Items from a data source:
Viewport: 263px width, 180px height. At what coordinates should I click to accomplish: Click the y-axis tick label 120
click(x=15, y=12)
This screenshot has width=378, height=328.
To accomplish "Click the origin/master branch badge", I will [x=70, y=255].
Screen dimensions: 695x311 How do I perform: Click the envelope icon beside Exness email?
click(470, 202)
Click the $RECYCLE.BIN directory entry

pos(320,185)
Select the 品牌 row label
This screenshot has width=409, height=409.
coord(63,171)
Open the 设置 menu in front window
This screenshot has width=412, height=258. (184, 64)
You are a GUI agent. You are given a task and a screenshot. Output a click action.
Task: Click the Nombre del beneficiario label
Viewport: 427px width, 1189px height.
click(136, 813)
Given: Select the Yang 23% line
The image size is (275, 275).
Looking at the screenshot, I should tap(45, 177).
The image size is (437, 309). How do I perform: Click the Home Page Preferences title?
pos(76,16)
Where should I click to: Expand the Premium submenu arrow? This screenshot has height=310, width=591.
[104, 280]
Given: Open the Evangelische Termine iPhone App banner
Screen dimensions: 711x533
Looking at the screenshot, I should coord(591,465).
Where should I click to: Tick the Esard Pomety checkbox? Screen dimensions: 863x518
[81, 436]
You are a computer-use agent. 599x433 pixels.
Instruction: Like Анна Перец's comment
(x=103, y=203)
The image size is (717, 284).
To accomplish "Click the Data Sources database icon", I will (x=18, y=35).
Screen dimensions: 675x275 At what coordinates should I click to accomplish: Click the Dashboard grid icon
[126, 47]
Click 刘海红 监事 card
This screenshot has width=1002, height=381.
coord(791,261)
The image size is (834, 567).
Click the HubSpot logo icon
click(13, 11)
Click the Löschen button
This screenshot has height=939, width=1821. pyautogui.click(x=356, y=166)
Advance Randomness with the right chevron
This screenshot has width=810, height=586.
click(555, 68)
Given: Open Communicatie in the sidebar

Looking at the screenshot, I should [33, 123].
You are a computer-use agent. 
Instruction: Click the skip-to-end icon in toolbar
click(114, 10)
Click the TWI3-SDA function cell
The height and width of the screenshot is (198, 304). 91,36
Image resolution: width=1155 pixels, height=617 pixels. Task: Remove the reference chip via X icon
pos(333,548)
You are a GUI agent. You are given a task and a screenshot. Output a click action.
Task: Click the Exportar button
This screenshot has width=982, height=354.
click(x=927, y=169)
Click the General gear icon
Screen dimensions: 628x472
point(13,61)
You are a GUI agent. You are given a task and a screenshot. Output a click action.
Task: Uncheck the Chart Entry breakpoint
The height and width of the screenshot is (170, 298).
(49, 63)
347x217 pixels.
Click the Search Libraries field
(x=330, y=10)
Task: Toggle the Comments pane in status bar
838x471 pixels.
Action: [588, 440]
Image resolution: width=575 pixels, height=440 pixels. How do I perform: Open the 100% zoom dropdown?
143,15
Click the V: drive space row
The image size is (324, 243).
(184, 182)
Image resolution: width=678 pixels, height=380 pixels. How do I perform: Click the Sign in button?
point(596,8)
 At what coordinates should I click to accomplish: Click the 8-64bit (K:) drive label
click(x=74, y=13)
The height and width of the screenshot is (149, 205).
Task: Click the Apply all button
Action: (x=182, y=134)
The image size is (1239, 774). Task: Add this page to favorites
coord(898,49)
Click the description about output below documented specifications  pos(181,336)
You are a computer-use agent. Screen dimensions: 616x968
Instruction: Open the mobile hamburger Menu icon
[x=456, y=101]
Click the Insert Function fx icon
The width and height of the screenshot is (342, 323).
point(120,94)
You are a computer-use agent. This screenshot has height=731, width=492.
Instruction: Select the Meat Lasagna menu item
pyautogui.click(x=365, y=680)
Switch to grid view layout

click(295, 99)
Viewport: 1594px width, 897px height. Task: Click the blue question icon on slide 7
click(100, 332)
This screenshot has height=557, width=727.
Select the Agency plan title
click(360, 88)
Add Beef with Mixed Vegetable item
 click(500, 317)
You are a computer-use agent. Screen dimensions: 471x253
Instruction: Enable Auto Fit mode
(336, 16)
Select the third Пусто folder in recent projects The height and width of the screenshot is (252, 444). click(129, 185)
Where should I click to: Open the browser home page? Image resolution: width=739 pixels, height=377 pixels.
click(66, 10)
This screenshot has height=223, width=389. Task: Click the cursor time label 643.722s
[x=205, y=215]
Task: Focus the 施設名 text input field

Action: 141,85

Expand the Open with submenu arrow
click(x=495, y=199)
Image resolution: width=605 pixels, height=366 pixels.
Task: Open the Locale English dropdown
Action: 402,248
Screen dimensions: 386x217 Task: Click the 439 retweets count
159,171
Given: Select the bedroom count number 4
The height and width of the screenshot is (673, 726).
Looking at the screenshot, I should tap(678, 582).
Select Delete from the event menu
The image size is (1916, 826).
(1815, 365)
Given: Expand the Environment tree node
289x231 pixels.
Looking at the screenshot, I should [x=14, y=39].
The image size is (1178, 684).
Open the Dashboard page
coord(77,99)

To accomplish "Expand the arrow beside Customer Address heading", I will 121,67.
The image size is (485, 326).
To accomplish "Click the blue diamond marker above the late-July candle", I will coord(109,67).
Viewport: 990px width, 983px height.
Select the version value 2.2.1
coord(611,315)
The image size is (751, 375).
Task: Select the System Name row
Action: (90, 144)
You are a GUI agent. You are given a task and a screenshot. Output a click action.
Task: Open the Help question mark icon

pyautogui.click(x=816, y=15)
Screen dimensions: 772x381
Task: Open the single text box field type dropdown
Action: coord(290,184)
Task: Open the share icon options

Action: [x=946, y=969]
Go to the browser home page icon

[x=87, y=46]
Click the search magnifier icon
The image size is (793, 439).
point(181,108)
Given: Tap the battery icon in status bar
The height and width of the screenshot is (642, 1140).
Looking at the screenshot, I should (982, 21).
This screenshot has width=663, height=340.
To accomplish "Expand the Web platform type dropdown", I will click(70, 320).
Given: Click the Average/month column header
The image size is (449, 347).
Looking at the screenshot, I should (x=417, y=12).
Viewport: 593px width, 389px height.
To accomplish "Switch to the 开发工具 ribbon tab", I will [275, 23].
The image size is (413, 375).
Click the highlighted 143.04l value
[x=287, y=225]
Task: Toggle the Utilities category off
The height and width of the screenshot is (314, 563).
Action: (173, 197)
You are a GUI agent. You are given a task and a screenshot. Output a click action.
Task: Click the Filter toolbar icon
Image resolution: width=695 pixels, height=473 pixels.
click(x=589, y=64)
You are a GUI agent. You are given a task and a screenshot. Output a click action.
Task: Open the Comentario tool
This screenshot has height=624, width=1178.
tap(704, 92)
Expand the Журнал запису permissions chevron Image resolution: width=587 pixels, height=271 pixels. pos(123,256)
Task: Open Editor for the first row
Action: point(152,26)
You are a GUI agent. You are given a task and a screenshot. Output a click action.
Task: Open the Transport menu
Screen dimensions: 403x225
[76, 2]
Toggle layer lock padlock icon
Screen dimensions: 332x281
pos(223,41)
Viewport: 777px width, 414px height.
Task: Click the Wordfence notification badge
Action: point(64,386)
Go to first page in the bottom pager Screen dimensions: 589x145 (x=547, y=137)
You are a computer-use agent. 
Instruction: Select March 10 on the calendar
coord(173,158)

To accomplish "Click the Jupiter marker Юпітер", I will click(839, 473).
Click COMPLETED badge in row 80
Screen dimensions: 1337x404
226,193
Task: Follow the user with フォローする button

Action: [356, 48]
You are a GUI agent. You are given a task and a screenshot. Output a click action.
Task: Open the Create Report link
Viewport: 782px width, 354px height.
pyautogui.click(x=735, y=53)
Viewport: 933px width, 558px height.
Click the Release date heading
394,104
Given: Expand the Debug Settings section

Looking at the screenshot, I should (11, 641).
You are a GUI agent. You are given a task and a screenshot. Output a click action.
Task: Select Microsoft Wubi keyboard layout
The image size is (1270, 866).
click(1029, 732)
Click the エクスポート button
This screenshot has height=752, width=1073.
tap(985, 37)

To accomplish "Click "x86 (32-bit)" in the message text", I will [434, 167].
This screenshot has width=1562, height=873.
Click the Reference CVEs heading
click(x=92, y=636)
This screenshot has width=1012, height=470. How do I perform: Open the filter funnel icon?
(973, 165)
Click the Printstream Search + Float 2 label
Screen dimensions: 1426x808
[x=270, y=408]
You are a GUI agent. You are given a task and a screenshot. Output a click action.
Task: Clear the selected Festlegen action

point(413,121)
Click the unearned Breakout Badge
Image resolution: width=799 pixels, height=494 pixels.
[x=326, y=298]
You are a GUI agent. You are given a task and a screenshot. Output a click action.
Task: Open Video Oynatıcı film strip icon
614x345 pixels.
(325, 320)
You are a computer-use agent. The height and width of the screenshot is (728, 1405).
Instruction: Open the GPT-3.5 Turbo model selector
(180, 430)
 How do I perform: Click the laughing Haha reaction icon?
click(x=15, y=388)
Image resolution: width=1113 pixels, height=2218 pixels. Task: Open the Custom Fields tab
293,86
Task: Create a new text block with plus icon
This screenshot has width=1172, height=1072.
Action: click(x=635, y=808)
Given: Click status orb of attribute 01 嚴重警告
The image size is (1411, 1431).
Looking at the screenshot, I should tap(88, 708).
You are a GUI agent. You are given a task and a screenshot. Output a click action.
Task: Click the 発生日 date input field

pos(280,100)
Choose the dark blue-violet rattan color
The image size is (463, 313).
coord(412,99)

What is expected: Search the data above for the string "status". Report every line where it is found.

Output below:
Task: Toggle the Comments pane in status bar
Given: Tap the battery icon in status bar
Given: Click status orb of attribute 01 嚴重警告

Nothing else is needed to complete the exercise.